Kenyans have been grappling with a record jump in food prices, which threatens to sink even more families into poverty.

Official data shows that prices of goods and services increased at a rate of 7.1 per cent in May, just 400 basis points shy of the official upper limit of 7.5 per cent.

The rate at which prices of products in the economy increase - technically known as inflation rate - is supposed to be maintained at between 2.5 and 7.5 per cent.

Many families are skipping meals as a coping mechanism, survey shows. [iStockphoto]

Central Bank of Kenya (CBK), whose main roles include stabilising prices, was forced to increase its benchmark rate for the first time in almost seven years to 7.5 per cent as it moves to address the increase in commodity commodities.

The survey by the World Bank showed that one-third of households continue to go hungry due to lack of food.
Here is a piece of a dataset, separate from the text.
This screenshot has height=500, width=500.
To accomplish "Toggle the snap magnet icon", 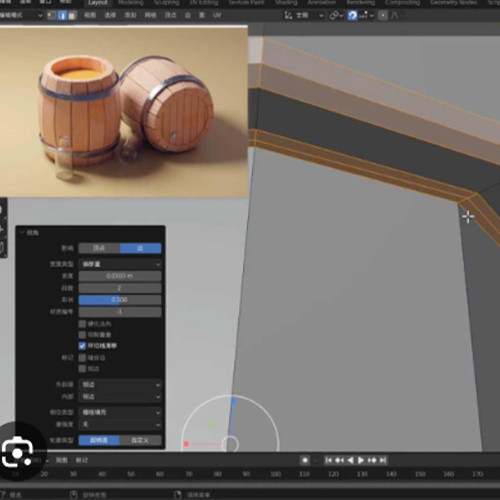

Further, the share of households unable to access staple food has increased to 36 per cent, with higher rates in rural households (38 per cent versus 33 per cent in urban households.

Bad weather, coupled with global factors such as the Russia-Ukraine war and the lingering effects of Covid-19, have conspired to create a food shortage in the country and globally, with many families finding it hard to put ugali on their dinner tables.